What You Can Do To Treat Osteoarthritis
Your doctor or other health care providers can give you a variety of treatment options or methods to care for your osteoarthritis, but you have to do what is necessary to have as normal a life as possible. The following tips can help you control your symptoms and enjoy better health.
- Learn as much about the osteoarthritis as you can. A good understanding of osteoarthritis will help you deal with it better. Enroll in an arthritis support group, patient education program, or self-management program.
- Have an active lifestyle. Exercise regularly. Include strengthening exercises, aerobics, and range-of-motion exercises to reduce stiffness and maintain your overall strength and fitness. Always talk with your doctor before doing any form of exercise. Your doctor can tell you which exercises will be the best for your situation.
- Eating a balanced diet can help you keep fit. Avoid foods that make you gain weight. Try to eat a diet that will help you lose or maintain a healthy weight. Added weight puts pressure on your affected joint and cause more discomfort and pain.

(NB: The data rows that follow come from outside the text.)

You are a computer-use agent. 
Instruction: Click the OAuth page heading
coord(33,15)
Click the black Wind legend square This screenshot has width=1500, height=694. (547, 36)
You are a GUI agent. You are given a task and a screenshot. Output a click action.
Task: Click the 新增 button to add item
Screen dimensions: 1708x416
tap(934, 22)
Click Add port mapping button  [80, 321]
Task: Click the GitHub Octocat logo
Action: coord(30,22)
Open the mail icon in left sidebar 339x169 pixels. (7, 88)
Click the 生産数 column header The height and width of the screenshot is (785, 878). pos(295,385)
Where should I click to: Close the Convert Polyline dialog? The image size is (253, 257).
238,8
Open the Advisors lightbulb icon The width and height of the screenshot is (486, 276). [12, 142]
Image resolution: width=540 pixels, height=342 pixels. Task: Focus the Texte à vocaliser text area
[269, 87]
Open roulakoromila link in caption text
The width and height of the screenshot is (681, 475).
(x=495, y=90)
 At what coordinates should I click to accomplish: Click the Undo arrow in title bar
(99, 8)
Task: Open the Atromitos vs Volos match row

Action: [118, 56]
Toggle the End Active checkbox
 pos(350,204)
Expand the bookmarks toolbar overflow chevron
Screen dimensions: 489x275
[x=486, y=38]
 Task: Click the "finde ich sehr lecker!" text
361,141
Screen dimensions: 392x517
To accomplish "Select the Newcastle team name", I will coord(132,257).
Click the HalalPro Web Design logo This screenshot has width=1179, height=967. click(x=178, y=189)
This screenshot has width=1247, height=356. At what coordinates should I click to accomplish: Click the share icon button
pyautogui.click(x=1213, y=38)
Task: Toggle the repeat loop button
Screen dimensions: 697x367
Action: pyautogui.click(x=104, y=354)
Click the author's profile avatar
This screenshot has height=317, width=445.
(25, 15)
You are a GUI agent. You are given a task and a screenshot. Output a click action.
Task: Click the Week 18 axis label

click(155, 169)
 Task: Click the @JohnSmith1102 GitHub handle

- Getting plenty of sleep every night is important for resting your joints. Rest helps reduce pain and thereby help you do daily activities with less pain and stiffness. If you have problems getting enough sleep because of pain, talk with your doctor who can prescribe pain medicine. Your doctor can advise you on proper bedding or sleeping positions and even the timing of medicines to help you sleep. Also, avoid caffeine or alcohol at night, make your room dark, quiet and comfortable while going to sleep, or taking a warm bath before going to bed.
- Most importantly, keeping a positive attitude can affect your physical health. Participate in fun activities like sports or other hobbies. If the pain keeps you from being active, talk with your physical or occupational therapist for ways to overcome problems. When you occupy your mind with things you enjoy you will feel better!